The Honda Ridgeline has been the darling of the midsize truck world since the truck debuted in 2016. Journalists have for years now fawned over the vehicle’s smooth ride, agile handling, good fuel economy, impressive interior space and decent utility. But what very few have complimented is the front-end styling. Now Honda has fixed it. Well, sort of.
I refer to the front-end styling as the Ridgeline’s “Most Baffling Problem” for a reason. Back in 2016, about a half a year after the truck’s Detroit auto show debut, I interviewed Honda engineers for an article that I’d later title “Midsize Trucks Don’t Need Frames.” We discussed all the work Honda’s body team put into ditching the previous-generation Ridgeline’s sail pillars to give the new vehicle a more trucklike look.
Honda even made it clear in its press release for the 2017 Ridgeline that engineers were looking to give the vehicle a more “conventional” design profile. From Honda:
Utilizing fully boxed frame members for the body sides and rear tailgate frame, the truss-style rear inner construction contributes to the new Ridgeline’s more conventional three-box design profile—allowing for the elimination of the buttress-style body structure in the forward portion of the upper bed on the previous model—while contributing to a 28-percent gain in torsional rigidity versus the previous model.
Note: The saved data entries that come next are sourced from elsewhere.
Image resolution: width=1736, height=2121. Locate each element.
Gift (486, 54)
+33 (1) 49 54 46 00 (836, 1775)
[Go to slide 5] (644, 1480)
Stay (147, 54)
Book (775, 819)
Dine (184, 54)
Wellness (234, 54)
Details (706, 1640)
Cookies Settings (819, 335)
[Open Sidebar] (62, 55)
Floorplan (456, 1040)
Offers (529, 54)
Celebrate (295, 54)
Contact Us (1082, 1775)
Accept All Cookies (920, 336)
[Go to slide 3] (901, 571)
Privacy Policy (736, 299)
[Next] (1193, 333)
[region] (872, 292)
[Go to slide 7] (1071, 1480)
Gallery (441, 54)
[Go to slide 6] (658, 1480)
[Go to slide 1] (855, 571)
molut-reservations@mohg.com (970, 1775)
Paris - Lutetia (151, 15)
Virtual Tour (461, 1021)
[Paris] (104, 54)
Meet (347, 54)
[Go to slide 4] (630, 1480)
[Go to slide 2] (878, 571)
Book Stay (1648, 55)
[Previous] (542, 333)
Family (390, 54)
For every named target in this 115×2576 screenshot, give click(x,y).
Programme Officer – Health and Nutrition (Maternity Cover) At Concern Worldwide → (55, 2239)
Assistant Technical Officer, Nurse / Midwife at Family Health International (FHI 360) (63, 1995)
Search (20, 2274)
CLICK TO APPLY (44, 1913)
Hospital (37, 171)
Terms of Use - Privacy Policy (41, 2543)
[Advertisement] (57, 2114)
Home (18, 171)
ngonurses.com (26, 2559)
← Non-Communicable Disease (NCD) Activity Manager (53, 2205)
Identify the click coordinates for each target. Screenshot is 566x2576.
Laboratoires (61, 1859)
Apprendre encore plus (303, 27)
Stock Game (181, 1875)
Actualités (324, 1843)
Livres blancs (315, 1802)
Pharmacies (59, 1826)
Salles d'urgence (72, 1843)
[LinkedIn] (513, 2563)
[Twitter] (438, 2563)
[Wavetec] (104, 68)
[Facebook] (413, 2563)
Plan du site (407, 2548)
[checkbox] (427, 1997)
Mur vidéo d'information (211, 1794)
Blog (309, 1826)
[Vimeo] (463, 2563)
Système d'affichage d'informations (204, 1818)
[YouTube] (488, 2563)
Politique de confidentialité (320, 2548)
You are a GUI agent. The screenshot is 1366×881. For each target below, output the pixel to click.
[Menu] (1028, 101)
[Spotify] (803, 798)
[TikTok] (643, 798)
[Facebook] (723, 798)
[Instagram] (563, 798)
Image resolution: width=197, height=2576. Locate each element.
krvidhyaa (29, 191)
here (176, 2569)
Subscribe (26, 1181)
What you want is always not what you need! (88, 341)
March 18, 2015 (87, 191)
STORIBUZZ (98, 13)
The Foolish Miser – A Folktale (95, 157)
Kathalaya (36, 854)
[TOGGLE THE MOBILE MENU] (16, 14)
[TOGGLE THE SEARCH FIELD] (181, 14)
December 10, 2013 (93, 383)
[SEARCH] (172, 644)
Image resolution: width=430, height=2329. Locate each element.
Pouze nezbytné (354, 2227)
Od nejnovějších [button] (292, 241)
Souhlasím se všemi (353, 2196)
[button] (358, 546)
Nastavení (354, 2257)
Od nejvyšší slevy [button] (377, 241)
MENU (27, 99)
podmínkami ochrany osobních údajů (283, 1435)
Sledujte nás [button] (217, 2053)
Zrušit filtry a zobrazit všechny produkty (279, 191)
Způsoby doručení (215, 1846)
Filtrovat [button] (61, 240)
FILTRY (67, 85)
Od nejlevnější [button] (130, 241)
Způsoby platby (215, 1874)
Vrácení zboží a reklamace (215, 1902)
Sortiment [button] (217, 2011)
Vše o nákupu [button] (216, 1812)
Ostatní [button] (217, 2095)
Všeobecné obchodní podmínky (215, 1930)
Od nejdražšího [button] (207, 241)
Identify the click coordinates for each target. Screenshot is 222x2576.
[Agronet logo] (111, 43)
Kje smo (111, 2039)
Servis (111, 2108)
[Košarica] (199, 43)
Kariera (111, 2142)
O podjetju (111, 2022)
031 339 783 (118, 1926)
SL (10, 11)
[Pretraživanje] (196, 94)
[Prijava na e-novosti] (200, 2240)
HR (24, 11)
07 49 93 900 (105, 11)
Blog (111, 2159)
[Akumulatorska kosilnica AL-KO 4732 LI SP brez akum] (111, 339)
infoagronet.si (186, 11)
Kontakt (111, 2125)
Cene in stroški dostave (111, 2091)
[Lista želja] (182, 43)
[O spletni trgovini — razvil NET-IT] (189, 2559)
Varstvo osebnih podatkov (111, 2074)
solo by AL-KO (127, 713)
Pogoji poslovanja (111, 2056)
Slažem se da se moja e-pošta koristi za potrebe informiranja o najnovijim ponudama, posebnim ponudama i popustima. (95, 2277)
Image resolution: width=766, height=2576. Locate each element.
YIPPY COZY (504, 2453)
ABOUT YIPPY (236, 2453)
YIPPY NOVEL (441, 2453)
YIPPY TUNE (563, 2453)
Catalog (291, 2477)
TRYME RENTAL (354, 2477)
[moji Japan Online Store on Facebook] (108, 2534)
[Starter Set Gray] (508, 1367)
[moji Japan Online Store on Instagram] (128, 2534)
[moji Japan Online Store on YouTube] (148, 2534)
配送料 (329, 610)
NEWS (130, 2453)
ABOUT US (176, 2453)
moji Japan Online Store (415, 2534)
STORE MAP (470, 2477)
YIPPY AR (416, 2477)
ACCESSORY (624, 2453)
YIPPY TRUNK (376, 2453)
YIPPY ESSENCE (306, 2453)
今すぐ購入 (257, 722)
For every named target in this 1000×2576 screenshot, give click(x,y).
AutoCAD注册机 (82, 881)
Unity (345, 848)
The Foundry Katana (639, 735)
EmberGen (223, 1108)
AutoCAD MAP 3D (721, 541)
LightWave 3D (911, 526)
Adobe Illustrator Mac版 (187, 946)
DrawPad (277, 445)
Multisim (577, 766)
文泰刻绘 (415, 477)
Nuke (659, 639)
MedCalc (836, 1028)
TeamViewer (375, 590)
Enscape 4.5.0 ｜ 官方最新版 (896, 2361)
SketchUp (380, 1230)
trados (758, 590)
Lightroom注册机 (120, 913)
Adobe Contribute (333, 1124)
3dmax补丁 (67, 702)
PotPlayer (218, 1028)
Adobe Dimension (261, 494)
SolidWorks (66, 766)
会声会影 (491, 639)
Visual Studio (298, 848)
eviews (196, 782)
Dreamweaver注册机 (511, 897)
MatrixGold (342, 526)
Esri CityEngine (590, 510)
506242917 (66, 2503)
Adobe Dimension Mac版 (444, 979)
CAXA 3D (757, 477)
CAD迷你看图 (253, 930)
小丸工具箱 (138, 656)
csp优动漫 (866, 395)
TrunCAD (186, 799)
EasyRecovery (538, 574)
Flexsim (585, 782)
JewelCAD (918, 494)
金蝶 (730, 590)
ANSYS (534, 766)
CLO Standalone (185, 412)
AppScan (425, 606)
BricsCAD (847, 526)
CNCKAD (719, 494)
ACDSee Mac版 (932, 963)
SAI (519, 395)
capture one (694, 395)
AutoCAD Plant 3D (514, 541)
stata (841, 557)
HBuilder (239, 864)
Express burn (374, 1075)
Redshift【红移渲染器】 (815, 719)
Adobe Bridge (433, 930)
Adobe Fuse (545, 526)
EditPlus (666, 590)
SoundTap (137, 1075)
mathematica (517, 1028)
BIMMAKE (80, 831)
My “Midsize Trucks Don’t Need Frames” story mentions how the team at Honda developed a “critical unibody joint” comprising welds, adhesives and fasteners — a setup that gave the back of the truck’s cab-to-bedside interface a a nice 90-ish degree angle. This made the new truck look a lot less weird than its predecessor (which has a bit of a cult following, incidentally) when viewed from the rear.
Here’s a look at the old Ridgeline’s rear:
Those sail pillars are pretty strange looking, right? Well, the new generation Ridgeline’s critical unibody joint took the “strange” down a notch:
And here’s what I mean by “baffling.” Engineers spent all this time making the Ridgeline look more like a conventional truck from the rear — finding a way to brace the unibody to handle torsional and bending loads without the need for the sail pillars — but then when it came to front-end styling, the truck didn’t look trucklike at all!
Specifically, it looked a lot like a Honda Pilot, which is a crossover SUV:
I didn’t get it, and neither did my coworker Andrew Collins, who wrote this in his 2016 review:
Make the face just a little meaner. I get that driving dynamics like elevator music is appealing to some people. But Honda could have done a lot to give this car a little more personality by making the face a little more trucklike. How’s that you ask? “More square.” For more guidance, look at any other pickup truck.
Now Honda has tried to fix this problem, giving the 2021 model a “tough new look.” Here’s what Honda says in its press materials about the new nose:
The 2021 Ridgeline features all-new sheet metal from the front roof pillars forward. Design changes include a new hood sporting a pronounced power bulge and new front fenders that emphasize the squared-off nose and more upright grille, flanked by LED headlights updated for better illumination.
The truck actually looks decent. I dig the big, wide grille that no longer has a two-section horizontal bar in it. I also think the lower fascia looks fairly chunky, almost as if the pickup is wearing some sort of chin guard. I’m also a fan of the fact that the Ridgeline now differentiates itself quite a bit from the Pilot. Here’s the new Ridgeline:
Here’s the Pilot:
I’m not sold on the lights, but overall, I think the truck looks no less “mean” than, say, the Chevy Colorado (especially 2020 and back models) or Ford Ranger. I also don’t find its styling any more imaginative than the styling on those trucks, which is to say: It’s a bit bland. Clean and not fussy, yes, but bland.
Maybe I’ll change my mind when I see one in person.
That said, the conservative styling actually might work well for a Honda buyer, who may be just as interested in the 2021 Ridgeline’s interior changes — changes that include “new graphics, easier-to-use touchscreen icons and a physical volume knob.”
Since I find the new Ridgeline’s styling to be rather generic, I’ll end this article in the most generic way one can end an article about a new or updated car:
The 2021 Ridgeline hits showrooms early next year.